↓

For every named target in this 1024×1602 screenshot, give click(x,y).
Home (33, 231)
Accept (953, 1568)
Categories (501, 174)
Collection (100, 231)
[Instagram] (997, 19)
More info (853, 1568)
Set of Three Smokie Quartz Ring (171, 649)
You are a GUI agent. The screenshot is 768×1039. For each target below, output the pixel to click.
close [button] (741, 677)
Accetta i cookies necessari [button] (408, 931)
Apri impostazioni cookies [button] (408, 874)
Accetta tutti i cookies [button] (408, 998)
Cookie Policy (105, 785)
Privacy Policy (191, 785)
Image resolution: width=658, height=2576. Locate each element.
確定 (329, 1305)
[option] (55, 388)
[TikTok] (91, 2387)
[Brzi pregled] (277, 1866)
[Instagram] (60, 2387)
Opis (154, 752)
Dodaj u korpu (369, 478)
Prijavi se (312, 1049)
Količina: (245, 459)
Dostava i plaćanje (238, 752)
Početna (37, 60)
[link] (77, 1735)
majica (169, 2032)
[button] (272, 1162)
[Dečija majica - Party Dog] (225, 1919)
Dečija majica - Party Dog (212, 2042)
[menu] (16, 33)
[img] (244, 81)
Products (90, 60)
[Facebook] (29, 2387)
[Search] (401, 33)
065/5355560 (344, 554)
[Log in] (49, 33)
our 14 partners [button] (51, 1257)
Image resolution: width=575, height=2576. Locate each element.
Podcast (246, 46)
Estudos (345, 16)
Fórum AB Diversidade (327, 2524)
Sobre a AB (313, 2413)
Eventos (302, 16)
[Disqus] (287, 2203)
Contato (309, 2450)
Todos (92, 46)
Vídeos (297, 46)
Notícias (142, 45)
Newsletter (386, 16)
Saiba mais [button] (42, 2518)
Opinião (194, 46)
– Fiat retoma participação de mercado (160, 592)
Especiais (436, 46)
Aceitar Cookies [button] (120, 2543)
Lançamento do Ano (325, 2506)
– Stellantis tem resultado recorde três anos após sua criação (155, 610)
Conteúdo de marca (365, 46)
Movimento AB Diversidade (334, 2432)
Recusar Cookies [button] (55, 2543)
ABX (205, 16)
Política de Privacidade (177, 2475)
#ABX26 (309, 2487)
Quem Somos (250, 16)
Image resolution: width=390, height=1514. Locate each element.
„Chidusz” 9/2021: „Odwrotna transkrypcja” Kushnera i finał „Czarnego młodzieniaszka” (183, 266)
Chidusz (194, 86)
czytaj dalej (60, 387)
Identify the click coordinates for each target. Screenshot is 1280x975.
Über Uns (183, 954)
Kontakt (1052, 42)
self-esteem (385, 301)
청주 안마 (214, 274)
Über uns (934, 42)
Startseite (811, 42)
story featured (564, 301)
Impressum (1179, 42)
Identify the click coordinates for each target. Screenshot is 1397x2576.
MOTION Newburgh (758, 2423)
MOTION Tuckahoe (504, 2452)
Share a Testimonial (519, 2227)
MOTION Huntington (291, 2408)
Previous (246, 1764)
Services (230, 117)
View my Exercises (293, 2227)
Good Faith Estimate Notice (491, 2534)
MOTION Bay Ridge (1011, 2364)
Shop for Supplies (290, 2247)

↑

■ Required work
Please copy out each record, character for character.

■ Result below
For every named target in this 1024×1602 screenshot, give click(x,y).
Home (33, 231)
Accept (953, 1568)
Categories (501, 174)
Collection (100, 231)
[Instagram] (997, 19)
More info (853, 1568)
Set of Three Smokie Quartz Ring (171, 649)
You are a GUI agent. The screenshot is 768×1039. For each target below, output the pixel to click.
close [button] (741, 677)
Accetta i cookies necessari [button] (408, 931)
Apri impostazioni cookies [button] (408, 874)
Accetta tutti i cookies [button] (408, 998)
Cookie Policy (105, 785)
Privacy Policy (191, 785)
Image resolution: width=658, height=2576. Locate each element.
確定 (329, 1305)
[option] (55, 388)
[TikTok] (91, 2387)
[Brzi pregled] (277, 1866)
[Instagram] (60, 2387)
Opis (154, 752)
Dodaj u korpu (369, 478)
Prijavi se (312, 1049)
Količina: (245, 459)
Dostava i plaćanje (238, 752)
Početna (37, 60)
[link] (77, 1735)
majica (169, 2032)
[button] (272, 1162)
[Dečija majica - Party Dog] (225, 1919)
Dečija majica - Party Dog (212, 2042)
[menu] (16, 33)
[img] (244, 81)
Products (90, 60)
[Facebook] (29, 2387)
[Search] (401, 33)
065/5355560 (344, 554)
[Log in] (49, 33)
our 14 partners [button] (51, 1257)
Image resolution: width=575, height=2576. Locate each element.
Podcast (246, 46)
Estudos (345, 16)
Fórum AB Diversidade (327, 2524)
Sobre a AB (313, 2413)
Eventos (302, 16)
[Disqus] (287, 2203)
Contato (309, 2450)
Todos (92, 46)
Vídeos (297, 46)
Notícias (142, 45)
Newsletter (386, 16)
Saiba mais [button] (42, 2518)
Opinião (194, 46)
– Fiat retoma participação de mercado (160, 592)
Especiais (436, 46)
Aceitar Cookies [button] (120, 2543)
Lançamento do Ano (325, 2506)
– Stellantis tem resultado recorde três anos após sua criação (155, 610)
Conteúdo de marca (365, 46)
Movimento AB Diversidade (334, 2432)
Recusar Cookies [button] (55, 2543)
ABX (205, 16)
Política de Privacidade (177, 2475)
#ABX26 (309, 2487)
Quem Somos (250, 16)
Image resolution: width=390, height=1514. Locate each element.
„Chidusz” 9/2021: „Odwrotna transkrypcja” Kushnera i finał „Czarnego młodzieniaszka” (183, 266)
Chidusz (194, 86)
czytaj dalej (60, 387)
Identify the click coordinates for each target. Screenshot is 1280x975.
Über Uns (183, 954)
Kontakt (1052, 42)
self-esteem (385, 301)
청주 안마 (214, 274)
Über uns (934, 42)
Startseite (811, 42)
story featured (564, 301)
Impressum (1179, 42)
Identify the click coordinates for each target. Screenshot is 1397x2576.
MOTION Newburgh (758, 2423)
MOTION Tuckahoe (504, 2452)
Share a Testimonial (519, 2227)
MOTION Huntington (291, 2408)
Previous (246, 1764)
Services (230, 117)
View my Exercises (293, 2227)
Good Faith Estimate Notice (491, 2534)
MOTION Bay Ridge (1011, 2364)
Shop for Supplies (290, 2247)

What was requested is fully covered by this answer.